▶ _Short problem_
In the passage on the Webb telescope, copy out the part that opens with the words "The Webb was" and closes with "development, and construction.", substituting "telescope" for "Webb" wherever it occurs.

▶ _Supplied text_
════════════════════

The Webb was launched on Christmas Day, 2021, after a protracted and painstaking process of construction and testing that wound up costing American taxpayers a whopping ten billion dollars, almost enough to buy a nuclear-powered aircraft carrier. The huge price-tag was controversial, and well over budget, but entirely commensurate to the almost unreasonably ambitious goals of the program, which sought to build something that would be to the famous Hubble Space Telescope what the Hubble was to the Earth-bound telescopes employed by its namesake. You want a quantum leap? Fine, but quantum leaps are expensive. They also take time. The finished Webb was the result of over 20 years of research, development, and construction.
But why did anyone have such a burning need for a quantum leap just now? Aren’t the images returned by the Hubble already spectacular? Well, yes, yet wonder that it remains, the Hubble is no longer state of the art. New techniques have evolved that enable us to build something a lot bigger and many times more sensitive, and you know how astronomers are: no matter how far they can see, they always want to see farther. There’s also an issue with the sort of light the Hubble was designed to perceive, which is mainly wavelengths at the high end of the spectrum, from visible light up into the ultraviolet, and only a small part of the infra-red. That’s fine, but light from the higher-wavelength blue end of the spectrum can’t penetrate the various interstellar dust clouds that often block the Hubble’s view. For that you need something that ignores higher wavelengths, and digs deep into the infrared, at the other end of the spectrum, since, for reasons I’m not equipped to explain fully, infrared light goes straight through all of that dust (the Astronomy for Dummies explanation is that light isn’t scattered by particles that are smaller than its wavelength, and the wavelength of infrared is larger than the size of most of the atoms and molecules that compose the dust and gas out there). I’ve read that the closest thing to the blue end of the spectrum detectable by the Webb is a wavelength about the colour of red wine.

════════════════════

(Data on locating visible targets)

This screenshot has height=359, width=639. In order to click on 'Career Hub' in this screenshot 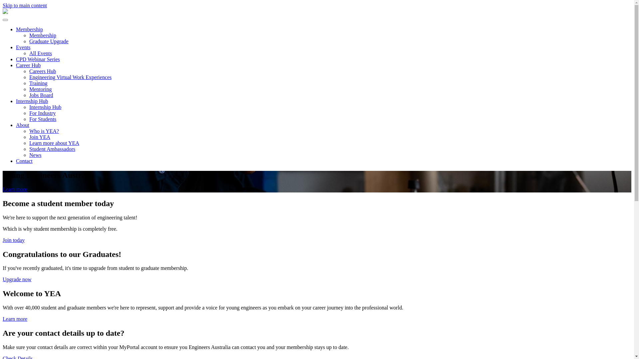, I will do `click(28, 65)`.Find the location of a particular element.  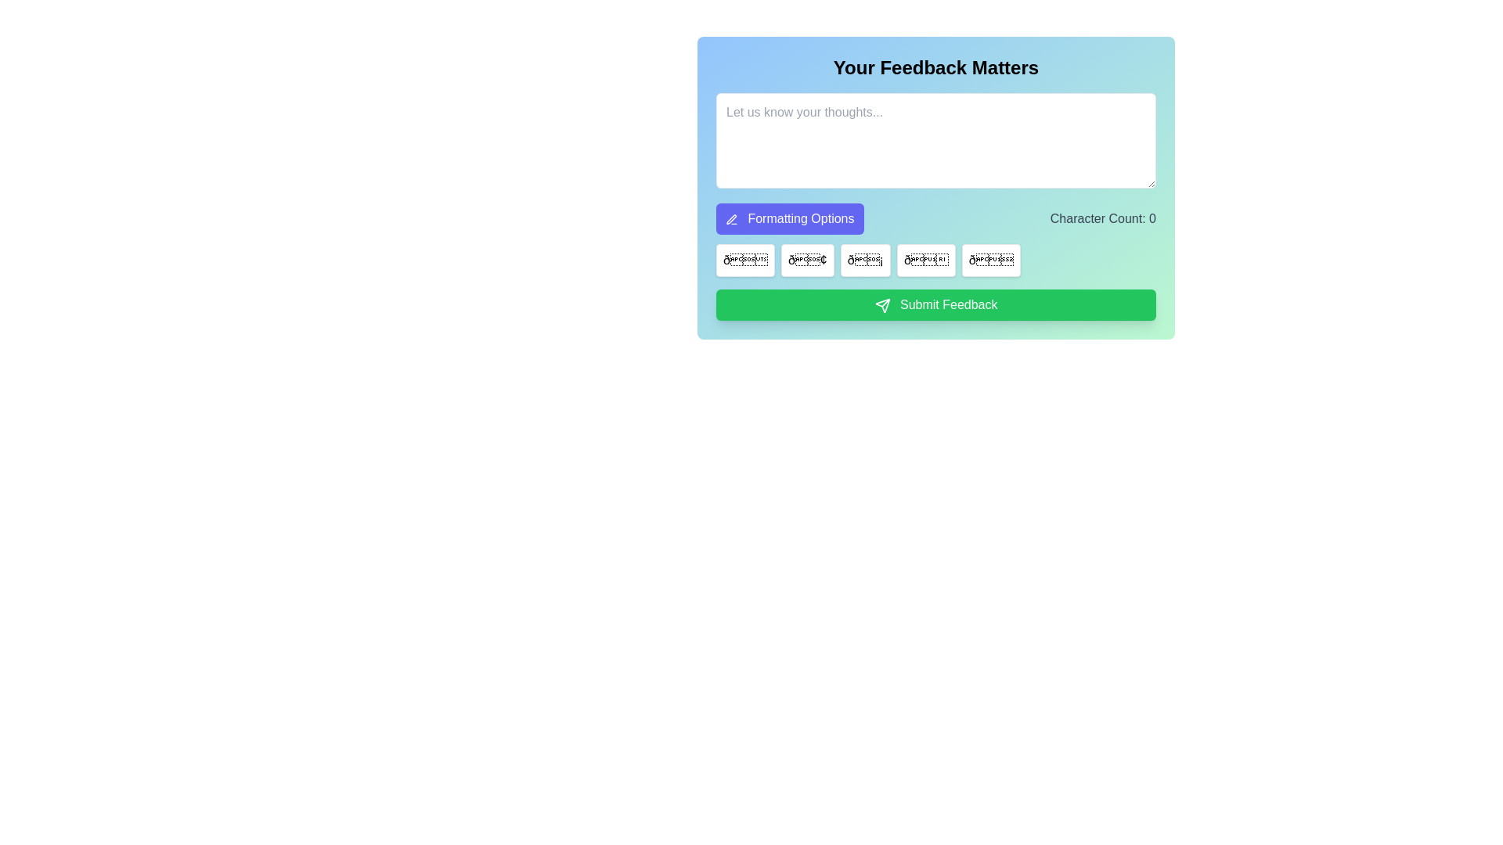

the emoji button, which is a rectangular interactive component with a white background and rounded corners, located as the third option in a horizontal row below a text input field is located at coordinates (864, 259).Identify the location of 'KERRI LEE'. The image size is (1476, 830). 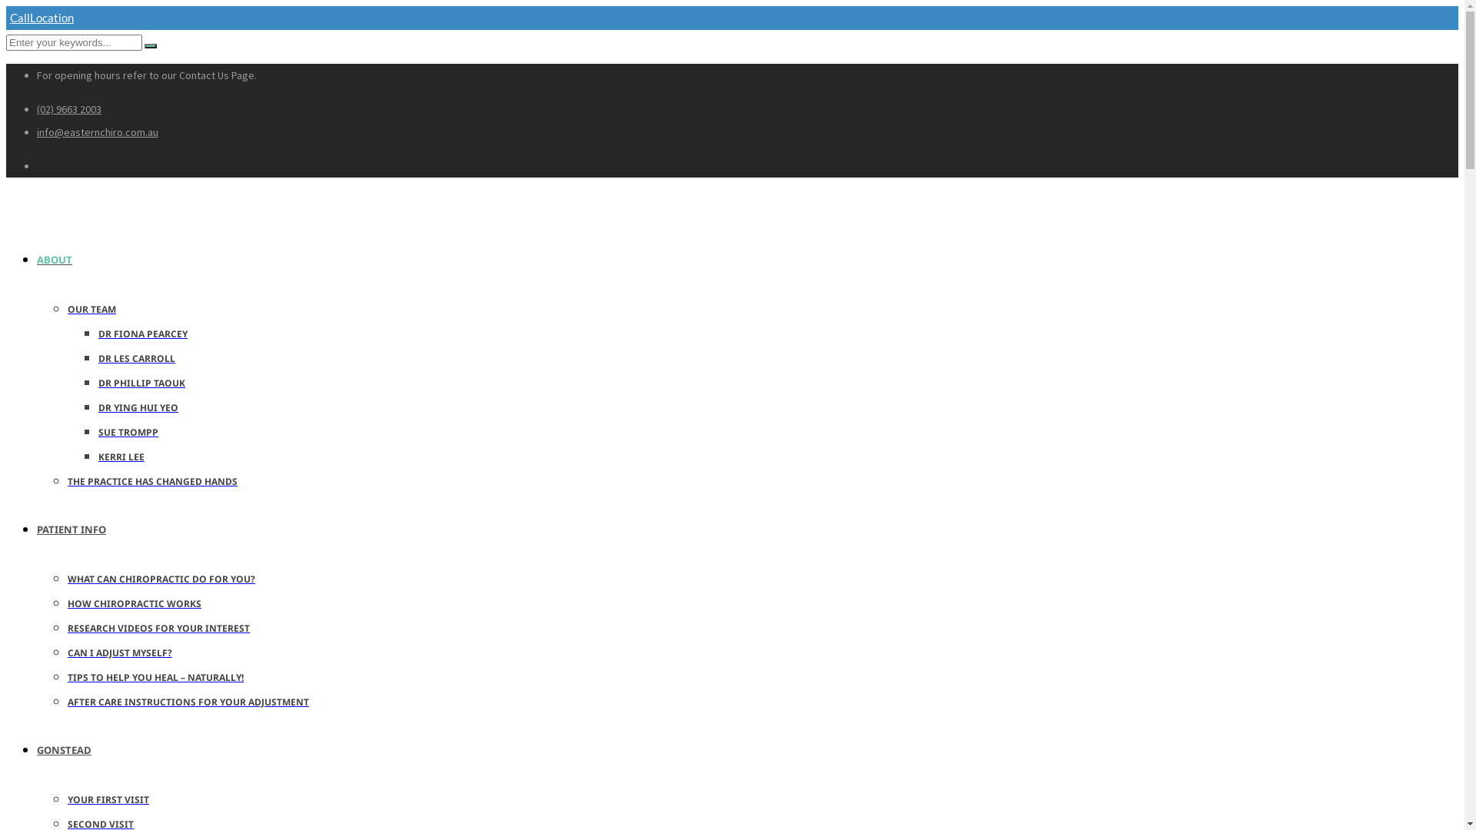
(121, 456).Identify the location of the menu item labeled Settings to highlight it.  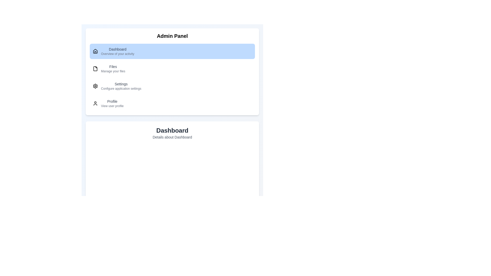
(172, 86).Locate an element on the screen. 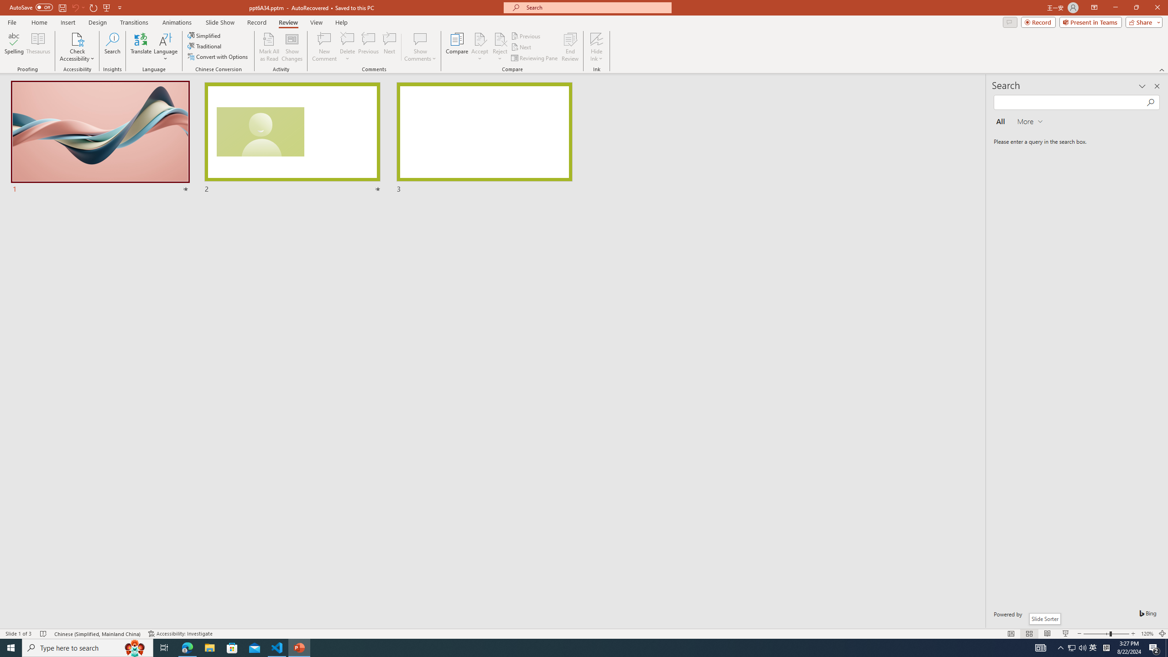 This screenshot has height=657, width=1168. 'Slide Sorter' is located at coordinates (1044, 618).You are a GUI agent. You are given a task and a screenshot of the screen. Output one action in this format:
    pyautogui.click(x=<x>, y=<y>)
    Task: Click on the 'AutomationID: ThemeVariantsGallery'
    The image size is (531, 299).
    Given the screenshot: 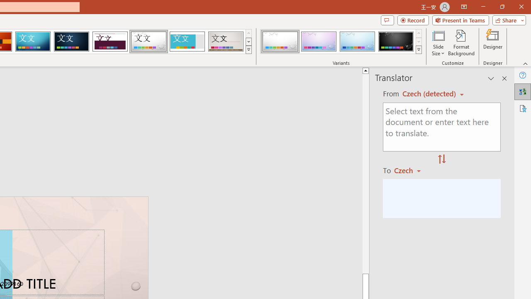 What is the action you would take?
    pyautogui.click(x=342, y=42)
    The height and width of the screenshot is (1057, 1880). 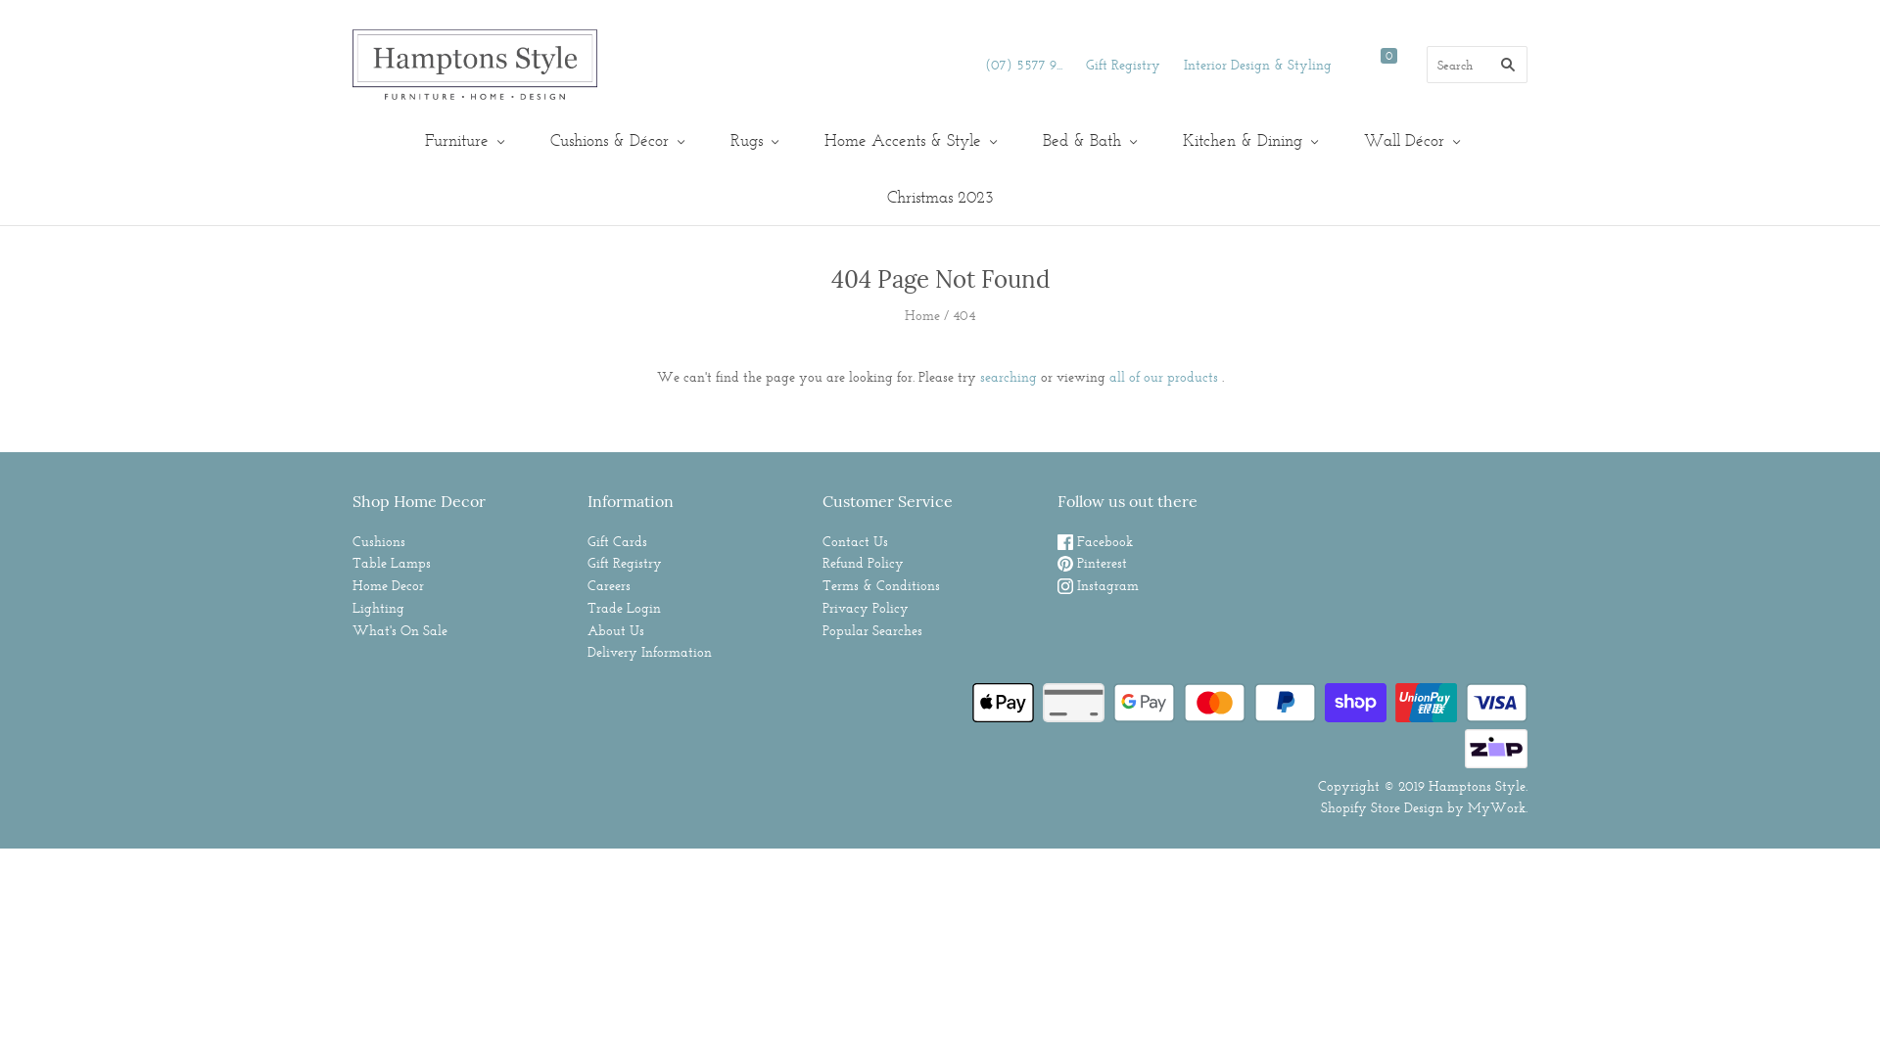 I want to click on 'Contact Us', so click(x=855, y=540).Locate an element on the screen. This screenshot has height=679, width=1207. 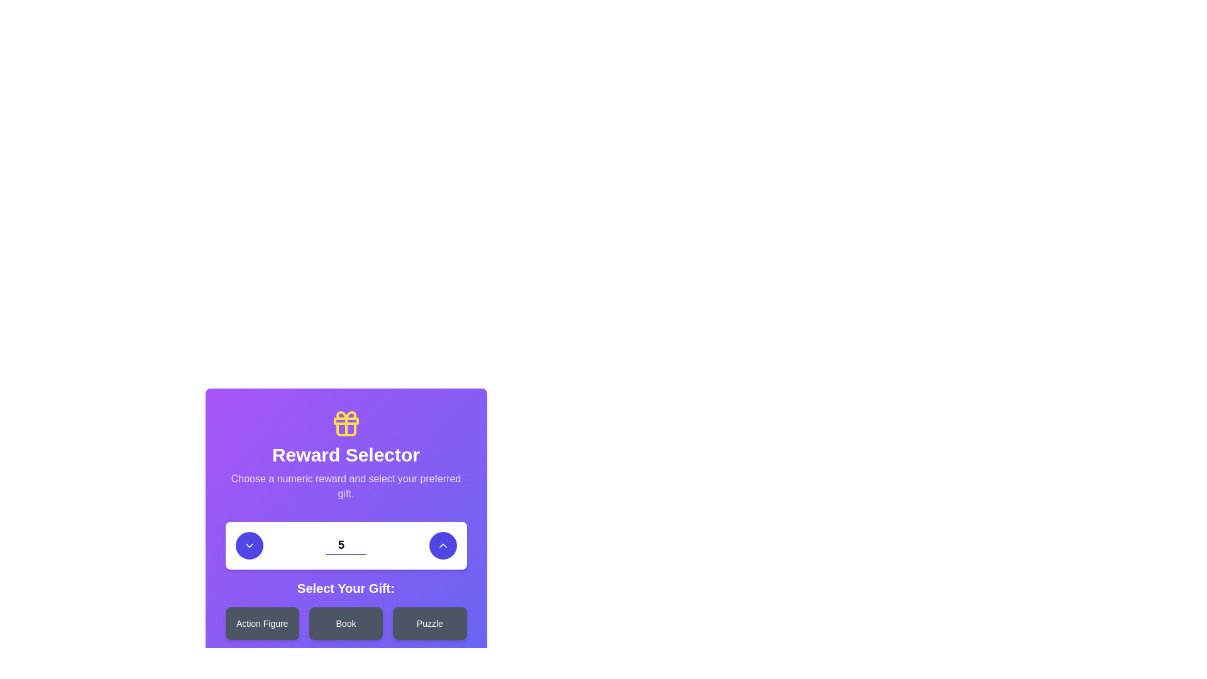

════════════════════

▶ _Solution for this problem_
The telescope was launched on Christmas Day, 2021, after a protracted and painstaking process of construction and testing that wound up costing American taxpayers a whopping ten billion dollars, almost enough to buy a nuclear-powered aircraft carrier. The huge price-tag was controversial, and well over budget, but entirely commensurate to the almost unreasonably ambitious goals of the program, which sought to build something that would be to the famous Hubble Space Telescope what the Hubble was to the Earth-bound telescopes employed by its namesake. You want a quantum leap? Fine, but quantum leaps are expensive. They also take time. The finished telescope was the result of over 20 years of research, development, and construction.